IBR   13079
INSTITUTO DE BIOLOGIA MOLECULAR Y CELULAR DE ROSARIO
Unidad Ejecutora - UE
artículos
Título:
Manganese removal efficiencies and bacterial community profiles in non-bioaugmented and in bioaugmented sand filters exposed to different temperatures
Autor/es:
CIANCIO CASALINI, LUCILA; PACINI, VIRGINIA A.; GOTTIG, NATALIA; PIAZZA, AINELÉN; SANGUINETTI, GRACIELA; MASOTTI, FIORELLA; OTTADO, JORGELINA
Revista:
Journal of Water Process Engineering
Editorial:
Elsevier Ltd
Referencias:
Lugar: Amsterdan; Año: 2020 vol. 36
ISSN:
2214-7144
Resumen:
Biological sand filtration systems are widely used to remove Manganese (Mn) from groundwater.
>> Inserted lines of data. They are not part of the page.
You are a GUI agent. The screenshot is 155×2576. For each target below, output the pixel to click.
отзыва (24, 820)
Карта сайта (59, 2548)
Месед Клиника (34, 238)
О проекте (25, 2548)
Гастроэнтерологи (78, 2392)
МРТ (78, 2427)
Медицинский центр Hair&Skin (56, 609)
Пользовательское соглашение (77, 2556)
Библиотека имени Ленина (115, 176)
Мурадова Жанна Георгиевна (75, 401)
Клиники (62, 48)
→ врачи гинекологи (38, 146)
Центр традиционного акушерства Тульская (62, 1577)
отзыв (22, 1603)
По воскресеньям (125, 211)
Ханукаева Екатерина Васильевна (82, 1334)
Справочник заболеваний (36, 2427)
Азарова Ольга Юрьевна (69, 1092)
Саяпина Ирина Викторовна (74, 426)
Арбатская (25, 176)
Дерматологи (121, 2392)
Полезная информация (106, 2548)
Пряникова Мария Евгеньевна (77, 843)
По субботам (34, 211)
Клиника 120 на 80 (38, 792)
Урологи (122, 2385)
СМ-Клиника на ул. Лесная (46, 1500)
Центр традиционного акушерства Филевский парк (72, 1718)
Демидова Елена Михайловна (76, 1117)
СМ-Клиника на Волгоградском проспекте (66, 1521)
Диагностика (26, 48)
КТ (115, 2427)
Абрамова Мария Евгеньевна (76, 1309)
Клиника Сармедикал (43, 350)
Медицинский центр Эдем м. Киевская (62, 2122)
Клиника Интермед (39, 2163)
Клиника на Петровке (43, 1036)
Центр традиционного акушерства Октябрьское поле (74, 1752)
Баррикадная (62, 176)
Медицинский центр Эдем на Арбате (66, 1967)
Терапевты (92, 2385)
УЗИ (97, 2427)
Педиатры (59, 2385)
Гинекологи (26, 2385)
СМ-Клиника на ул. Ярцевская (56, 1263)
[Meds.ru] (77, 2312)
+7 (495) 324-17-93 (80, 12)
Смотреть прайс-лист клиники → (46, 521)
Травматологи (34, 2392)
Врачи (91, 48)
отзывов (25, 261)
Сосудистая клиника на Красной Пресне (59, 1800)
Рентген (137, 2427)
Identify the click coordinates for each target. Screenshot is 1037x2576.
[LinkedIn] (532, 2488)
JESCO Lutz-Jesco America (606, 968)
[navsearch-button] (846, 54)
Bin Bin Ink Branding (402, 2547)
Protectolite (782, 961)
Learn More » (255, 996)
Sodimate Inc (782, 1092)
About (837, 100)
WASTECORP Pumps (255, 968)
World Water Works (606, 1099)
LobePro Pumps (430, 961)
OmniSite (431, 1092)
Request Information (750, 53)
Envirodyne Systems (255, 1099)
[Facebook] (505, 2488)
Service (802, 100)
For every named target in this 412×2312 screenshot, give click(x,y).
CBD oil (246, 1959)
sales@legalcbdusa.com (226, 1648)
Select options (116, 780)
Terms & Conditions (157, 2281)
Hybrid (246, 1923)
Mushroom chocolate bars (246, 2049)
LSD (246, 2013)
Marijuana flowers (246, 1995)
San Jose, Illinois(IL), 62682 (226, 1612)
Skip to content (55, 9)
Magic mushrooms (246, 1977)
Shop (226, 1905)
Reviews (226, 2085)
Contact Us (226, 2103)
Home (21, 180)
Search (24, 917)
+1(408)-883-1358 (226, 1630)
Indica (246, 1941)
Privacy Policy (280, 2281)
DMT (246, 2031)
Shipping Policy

Different experiences have demonstrated that low environmental temperatures decrease the performance of these systems. In order to overcome this problem, in a previous work, a Pseudomonas sagittaria strain named MOB-181, that showed high Mn(II) oxidation and biofilm formation capacities when grown at low temperatures, was isolated. Here, the impact of summer and winter temperatures on Mn removal efficiencies and on bacterial community profiles of both, non-bioaugmented and MOB-181 bioaugmented sand filters, was analyzed. Under summer conditions, MOB-181 inoculated columns showed the best Mn removal performance, removing Mn from the first day of system operation with an efficiency of 27%; also these columns reached an optimum Mn removal efficiency (95%) earlier than control columns (23 days and 29 days, respectively). Under winter conditions, the 27% efficiency was reached earlier for the inoculated columns than for control columns (20 days and 42 days, respectively); and the maximum efficiency (95%) was also reached faster than for the controls (39 days and 54 days, respectively). Bacterial communities profiles were more influenced by temperature changes than by the bioaugmentation process. This work demonstrated the importance of bioaugmentation with the MOB-181 strain to improve Mn removal, by shortening start-up periods, mainly at lower temperatures. Moreover, the obtained data will improve the knowledge on bacterial communities ecosystem involved in Mn removal at different temperatures and should help in developing novel bioaugmentation strategies for the optimization of biological groundwater treatment plants.